En su primera conferencia de prensa luego del triunfo de Cambiemos en las elecciones del domingo, el presidente Mauricio Macri señaló, cuando le preguntaron sobre los altos niveles de deuda que su gobierno viene tomando en el último año y medio, que “mientras la Argentina tenga déficit fiscal, va a seguir teniendo que tomar deuda”.
La respuesta tiene su lógica. Si en vez de un país hablásemos de la economía familiar, la reflexión sería similar: si no puede llegar a fin de mes, tendrá que sacar a crédito, por ejemplo, los remedios de la abuela. Pero puesto en términos cotidianos, la reflexión se completa remarcando que esa estrategia no es sustentable ni siquiera en el mediano plazo.
La admisión presidencial de que la deuda contraída en este lapso (casi cien mil millones de dólares) es para tapar los agujeros de las cuentas fiscales y no para generar las condiciones para el desarrollo estratégico de la Argentina, lo que permitiría tornar sustentable el modelo, es reveladora.
Volviendo al ejemplo de la economía doméstica, el crédito al que accede la familia en aprietos soluciona apenas coyunturalmente el problema. Pero en los meses siguientes lo agrava, porque esa familia a la que el sueldo no le alcanzaba al momento de pedir el crédito, menos le alcanzará en lo sucesivo porque además de los gastos que ya tenía, deberá atender los nuevos derivados del pago del capital prestado más los intereses.
En la economía nacional, mientras en 2016 el pago de intereses de la deuda fue del 2,3 por ciento del PBI, este año alcanzará el 3 por ciento y se estima que estará, siendo optimistas, en el orden del 3,5 por ciento el año que viene.
El desafío, como cualquier ciudadano comprenderá, es o reducir los gastos o incrementar los ingresos, de modo que el déficit deje de existir en el futuro.
Reducir los gastos tiene un límite. Es posible hacerlo con erogaciones superfluas o postergables, pero no con el financiamiento de políticas estatales de alto impacto social.

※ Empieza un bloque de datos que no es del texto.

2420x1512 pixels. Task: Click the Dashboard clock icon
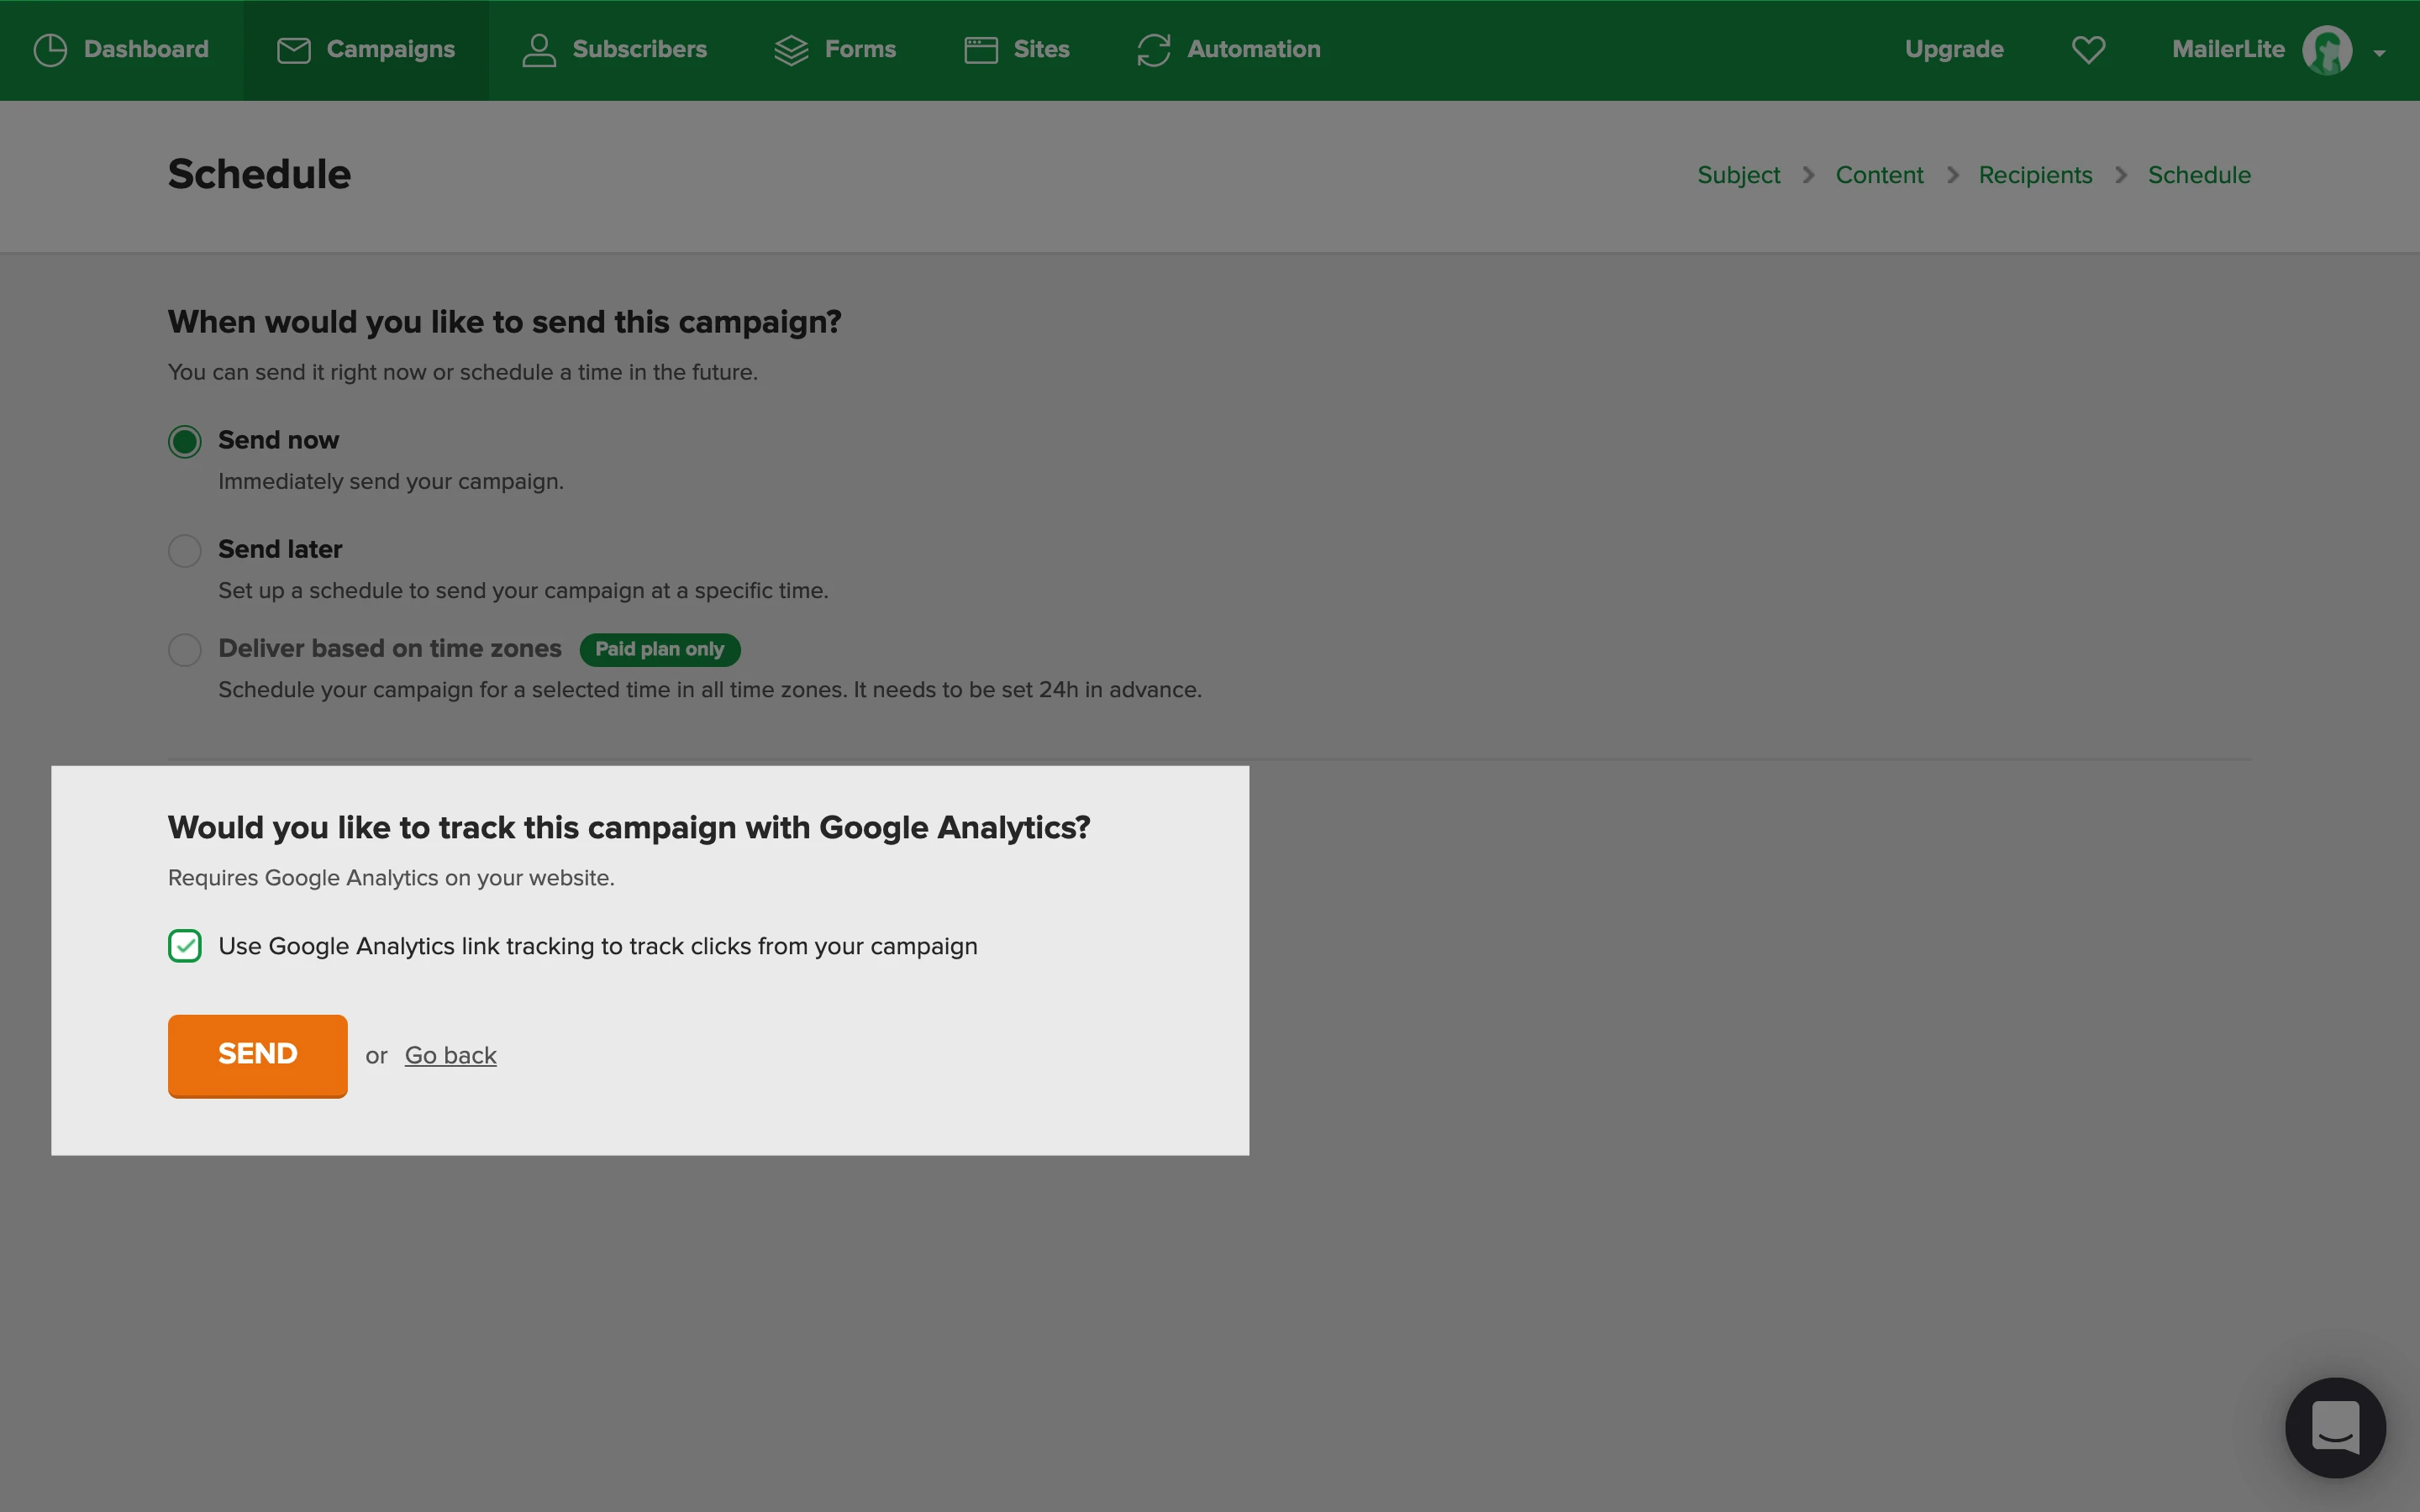click(x=50, y=50)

Es decir, se pueden reducir viáticos, pero no el presupuesto en salud, educación o asistencia social, por citar solo algunos ejemplos.
A nivel macroeconómico, preocupan los resultados de la política en materia de comercio exterior. Mientras las exportaciones continúan estancadas o cayendo, las importaciones crecen a un ritmo del 20 por ciento anual. Conclusión: el déficit comercial en los primeros siete meses del presente año acumuló u$s 3.427,6 millones y marcó un récord en la historia económica argentina, pues es el más elevado desde 1910.

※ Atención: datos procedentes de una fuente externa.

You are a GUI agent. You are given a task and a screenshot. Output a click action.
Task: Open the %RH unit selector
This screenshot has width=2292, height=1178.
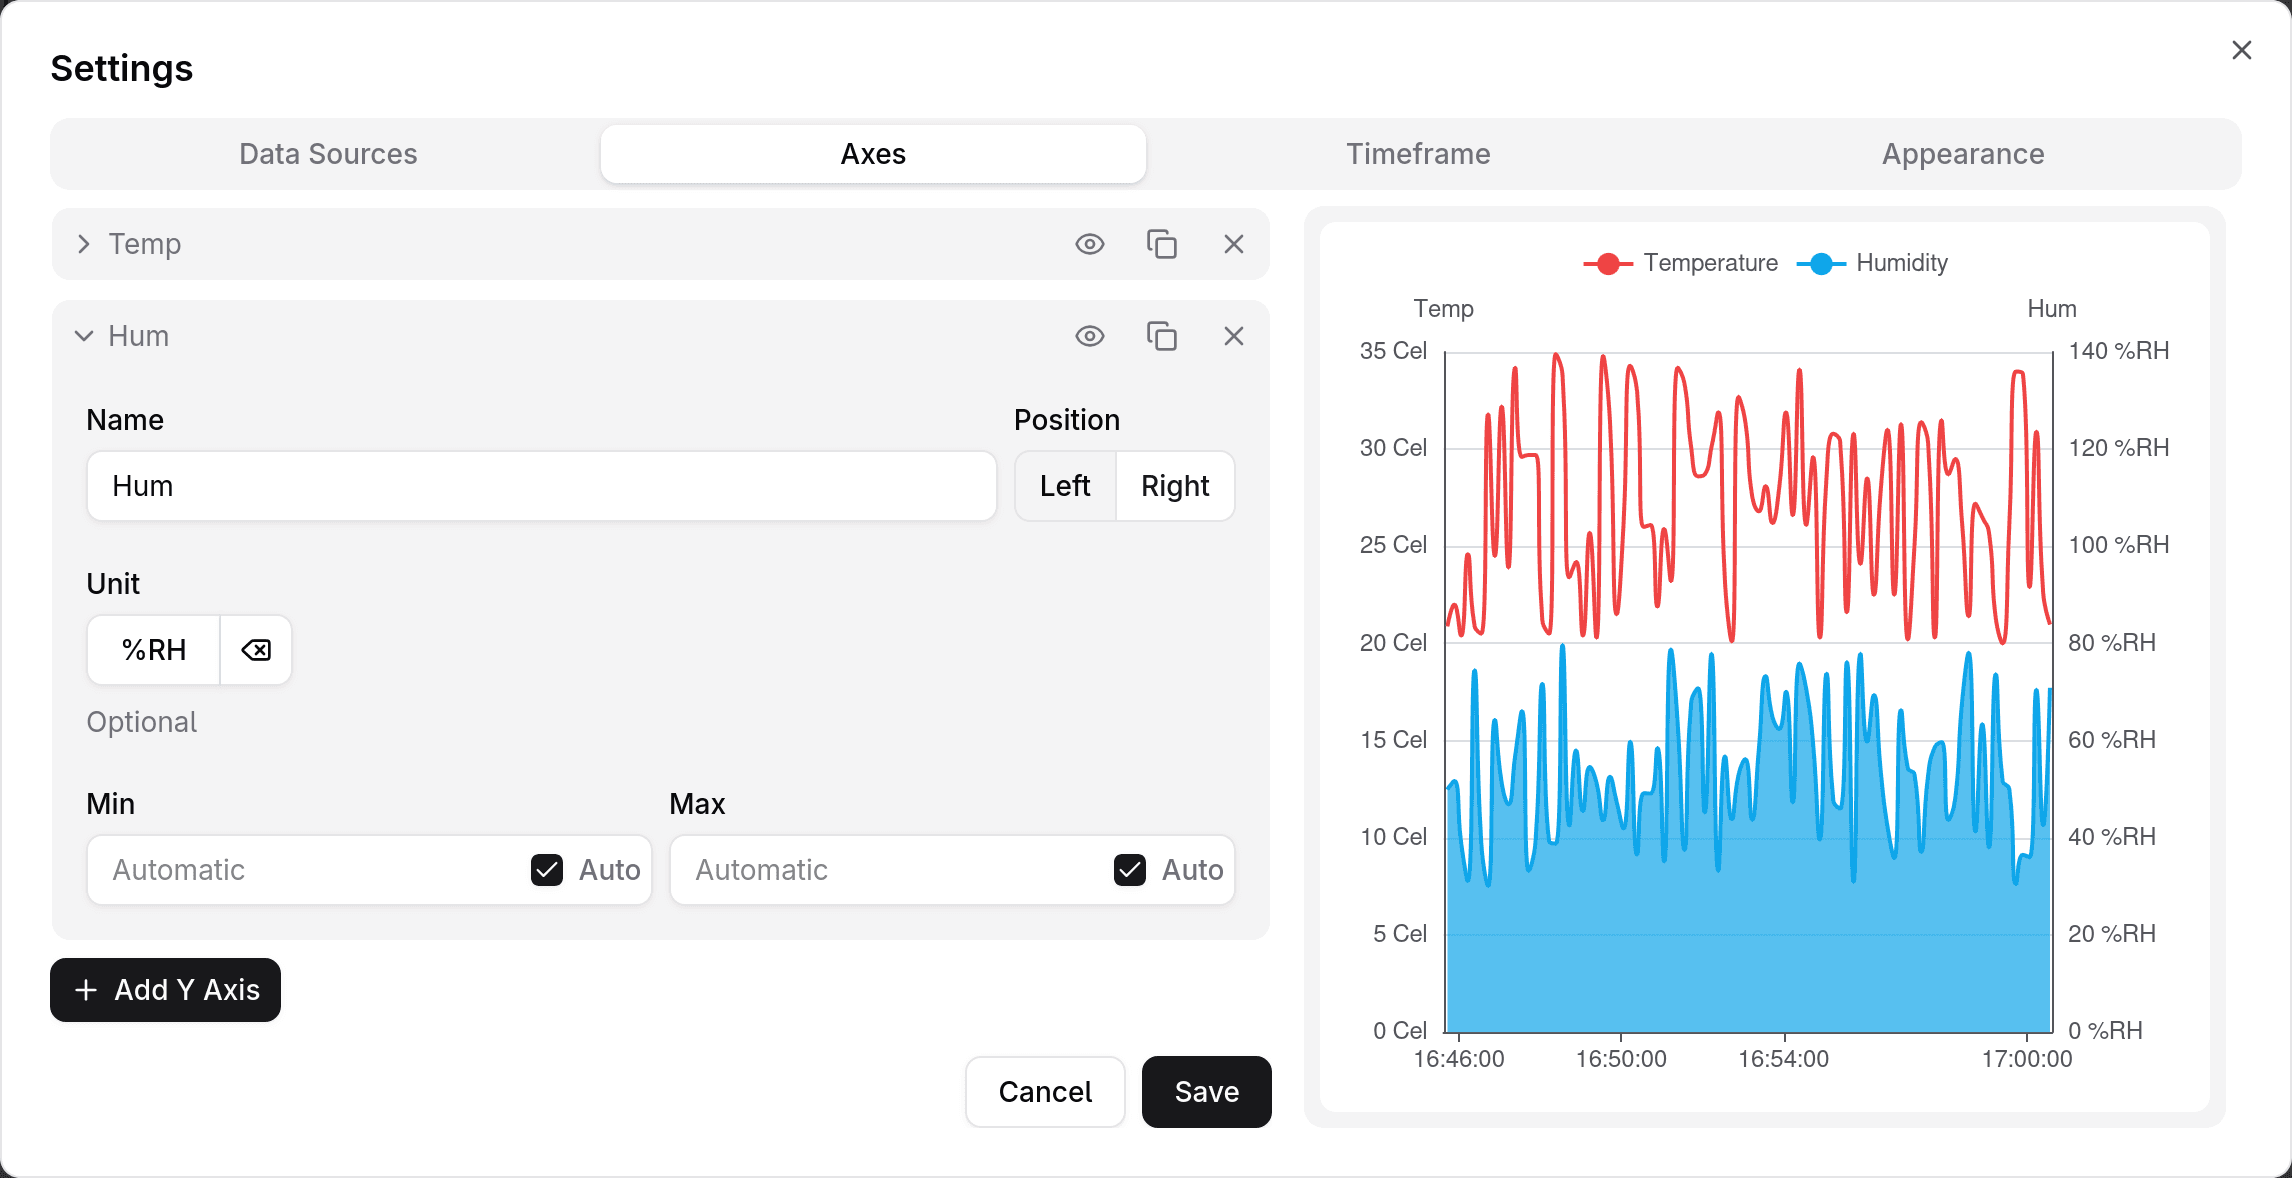coord(154,651)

La única manera de atacar con éxito y sin costo social el déficit es generar las condiciones para liberar las energías productivas que permitan un crecimiento de la economía y un desarrollo sustentable.
Volviendo al ejemplo doméstico: los integrantes de la familia en apuros deberían generar nuevos ingresos o incrementar los ya existentes para lograr el equilibrio. La solución no es, que duda cabe, sacar a los chicos de la escuela o dejar de pagar los remedios de la abuela.